The demon's frenzy had abated some by the time I had prepared myself, if only because there was not much left to kill . Now it hovered in the middle of the blood-splattered room, the vague shape of a painted human with a tiger's head and stripes of void on flaming orange, and it turned its green gaze on me.

"Prepare to die, mortal!" it roared.

"Wrong name." I sidestepped its fiery breath and threw the sea salt at it, and while it wavered, I carefully pronounced the syllables of its True Name. All that research had been good for something, after all. I continued, "By Kali, the Dark Mother, slayer of demons, eater of children, drinker of blood, I command thee to leave..." I went through all the epithets of the Indian aspect of the Dark Mother that I remembered, and repeated the name of the demon three times, to bring him to the attention of the Goddess. It was a gamble in more ways than one: If the Dark Mother really decided to pay some attention to us, she might well have thrown us and the surrounding countryside into oblivion. But the demon was obviously a lot more afraid than I was, and after the third invocation of the Goddess it disappeared.

Its absence brought the room back into focus. I stood in a charnel house. The scene of slaughter would have made a Sabbat war party proud -- those people have no standards. Only one person was still breathing, heavy, belabored breaths that spoke of a pain only death could end. I found Jhamys among the blood and gore, like a painting splashed with acid. Her eyes, burning bright, but utterly human, riveted on me when I touched her.

"I curse you," she whispered. "I curse you. I only wanted to be powerful. I curse you." Blood colored her lips.

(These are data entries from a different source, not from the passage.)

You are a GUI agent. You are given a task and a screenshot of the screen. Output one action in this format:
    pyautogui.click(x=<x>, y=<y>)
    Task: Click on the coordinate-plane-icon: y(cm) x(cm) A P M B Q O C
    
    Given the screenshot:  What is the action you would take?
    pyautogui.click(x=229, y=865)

"There is no need," I said softly and gently bowed down to fasten my lips to hers and drank the last of her blood from her lungs along with her breath. There was not much left in her, but I was not really hungry.

The first birds of morning were singing outside, and somewhere in the room a length of chain rattled. I looked up and saw Eddie, who still stood chained to the wall, eyeing with distaste his ruined suit. Then he looked at me.

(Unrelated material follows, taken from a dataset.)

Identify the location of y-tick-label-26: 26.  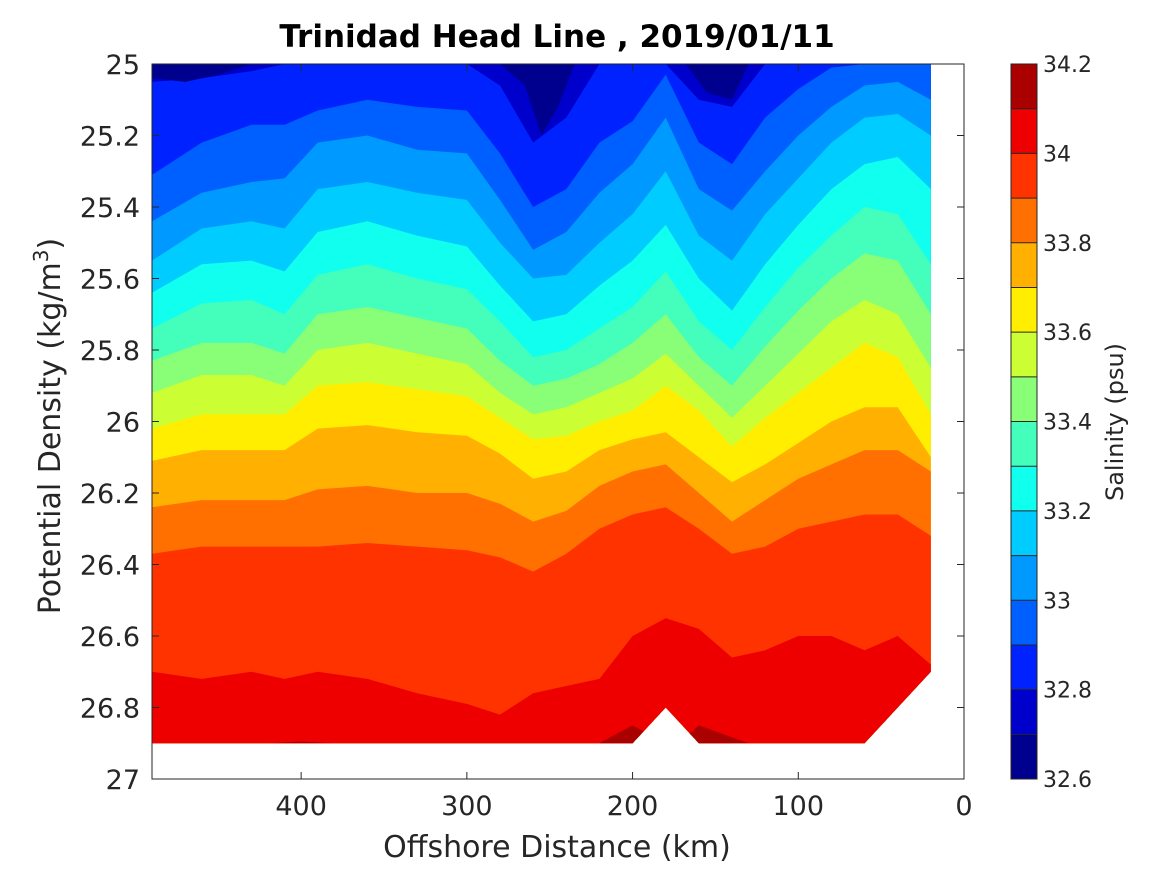
(123, 424).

"You are no Brujah," he said.

The demon must have spared him for his mind.

"You are right," I said. "I am not." I made no effort to avoid his gaze.

"Get me out of this!" he demanded, rattling his chains again.

I did not move.

Eddie got nervous. "You're Tremere, ain't you? I... I... if you don't want to, I won't tell anyone..."

I nodded and ripped his head of. One more corpse in this room would hardly made a difference. Then I set fire to the building.

The sound of sirens followed me as I went home.